I’ve been on a bit of a ‘make your own takeout’ kick lately. And I must have really enjoyed Chinese food takeout back in the day because everything I’m making seems to be reminiscent of that. When I say Chinese food, I don’t mean authentic at all. I’m talking super-Canadianized Chinese food. Kind of embarrassing that I even crave it once in a while. Well, instead of completely living without, I’ve found a decent substitute for one of the Chinese food takeout staples – Asian Orange Chicken – that’s vegan, gluten-free, lower in fat and over-all much healthier.
Do I make it every week? Heck no. But it is one of those nice treats that you can make for when you’re craving some of the foods you used to eat back in the day. It might even help you win over some of those in your social circle who think you only eat cardboard as a gluten-free vegan.
In the photos you’ll see I’ve used soy curls. This is only the second recipe ever that I’ve posted using soy curls – the other being Kung Pao ‘Chicken’ & Vegetables – and both recipes ended up being Asian-inspired. They’re not easy to come by in my neck of the woods, and since I prefer to limit my meatless soy product intake to one or two servings a week, I don’t make recipes with this stuff often. You can try using the equivalent of tempeh, firm tofu, fried tofu or even fried cauliflower bites similar to what Cara from Fork and Beans has done. (Side note: I’ve tried the Fork & Beans recipe for Crispy Orange Cauliflower and the crunch on the cauliflower bites are quite amazing. I was surprised at Levi’s very positive reaction on the crunchy cauliflower too. The sauce was pretty decent too, though I tend to always make changes and add things like ginger to anything Asian-inspired.)
For the orange sauce in this particular recipe I was inspired by a recipe from Damn Delicious. I tweaked the marinade ingredients to make it gluten-free and vegan as well as add in my own preferred flavors.
Though not pictured, I usually serve this with a side of sautéed savoy cabbage or bok choy – or anything green and cabbage-y, along with some steamed rice. You might think that 2 cups of the rehydrated soy curls doesn’t seem like enough to make four servings. To be honest, I couldn’t imagine eating a whole cup worth of soy curls in this sticky tangy sweet sauce. I think it’d be a bit of an overload.
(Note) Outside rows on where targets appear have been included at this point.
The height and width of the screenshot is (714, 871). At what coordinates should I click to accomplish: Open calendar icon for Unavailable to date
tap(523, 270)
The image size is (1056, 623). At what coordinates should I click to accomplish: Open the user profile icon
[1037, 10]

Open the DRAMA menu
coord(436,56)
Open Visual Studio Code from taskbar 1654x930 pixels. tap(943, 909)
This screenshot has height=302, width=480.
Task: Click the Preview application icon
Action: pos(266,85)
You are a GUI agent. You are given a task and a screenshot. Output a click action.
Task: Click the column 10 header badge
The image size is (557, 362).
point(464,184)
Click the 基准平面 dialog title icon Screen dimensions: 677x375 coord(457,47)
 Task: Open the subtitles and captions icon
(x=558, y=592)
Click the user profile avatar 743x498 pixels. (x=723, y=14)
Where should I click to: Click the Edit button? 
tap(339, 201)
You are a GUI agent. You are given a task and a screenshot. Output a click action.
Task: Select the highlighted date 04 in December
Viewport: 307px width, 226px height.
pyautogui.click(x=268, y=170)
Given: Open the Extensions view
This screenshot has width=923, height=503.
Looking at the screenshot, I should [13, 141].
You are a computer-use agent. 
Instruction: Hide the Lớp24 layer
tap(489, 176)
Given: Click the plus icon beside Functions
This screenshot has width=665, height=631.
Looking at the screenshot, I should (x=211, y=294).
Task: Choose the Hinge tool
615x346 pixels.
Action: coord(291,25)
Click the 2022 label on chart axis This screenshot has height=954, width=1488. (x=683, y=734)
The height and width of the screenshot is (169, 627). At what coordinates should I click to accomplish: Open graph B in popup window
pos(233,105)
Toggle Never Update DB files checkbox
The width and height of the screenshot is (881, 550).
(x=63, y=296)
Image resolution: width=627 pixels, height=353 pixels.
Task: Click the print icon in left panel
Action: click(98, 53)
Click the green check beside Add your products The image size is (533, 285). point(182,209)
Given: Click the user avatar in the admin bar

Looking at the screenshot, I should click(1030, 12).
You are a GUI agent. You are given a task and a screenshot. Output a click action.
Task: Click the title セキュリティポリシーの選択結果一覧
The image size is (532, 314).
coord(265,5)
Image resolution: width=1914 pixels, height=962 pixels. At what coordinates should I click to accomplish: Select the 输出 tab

So if you’re serving this with rice and a steamed or sautéed green cabbage or other veggie type side dish then you’ll easily feed four with this recipe – if not more.
- 2 cups rehydrated soy curls (or other protein of choice, see notes)
- 1 cup vegetable broth (or 1 cup hot water + 1 cube vegetable bouillon)
- 1 large orange, zested and juiced
- ½ cup organic cane sugar
- ⅓ cup apple cider vinegar
- ¼ cup gluten-free soy sauce (Bragg's Liquid Soy Seasoning, tamari, etc.)
- 3 cloves garlic, pressed
- 1 - 2 teaspoons Sriracha
- 1 teaspoon sesame oil
- ¼ teaspoon ground ginger (or 1 tablespoon grated fresh ginger)
- ¼ teaspoon ground pepper
- 1 - 2 tablespoons olive oil
- 2 tablespoons cornstarch
- 2 tablespoons water
- 1 bunch green onions, cut finely on a diagonal
- 1 tablespoon sesame seeds, for garnish (optional)
- Steamed jasmine rice, for serving (optional)
- Combine vegetable broth, orange juice and zest, sugar, apple cider vinegar, gluten-free soy sauce, garlic, Sriracha, sesame oil, ginger and pepper in a bowl.
- Transfer ½ cup of the marinade to a large plastic zipper storage bag. Add the rehydrated soy curls. There should be enough marinade to coat the soy curls but they don't have to be swimming in liquid. Seal the bag and toss to coat the pieces. Let sit for at least an hour, tossing the bag back and forth a couple times.
- Heat olive oil in a large non-stick skillet over medium-high heat. Add the marinated soy curls to the pan, cooking until nicely browned and crispy. Remove crispy pieces from the pan and reduce heat to medium-low. Whisk together cornstarch and water in a small bowl. Add reserved marinade to the skillet. Whisk in the cornstarch-water mixture and continue to stir until the mixture thickens about 1-2 minutes. Remove from heat. Toss in the crispy soy curls, green onions and sesame seeds. Toss to coat. Serve immediately.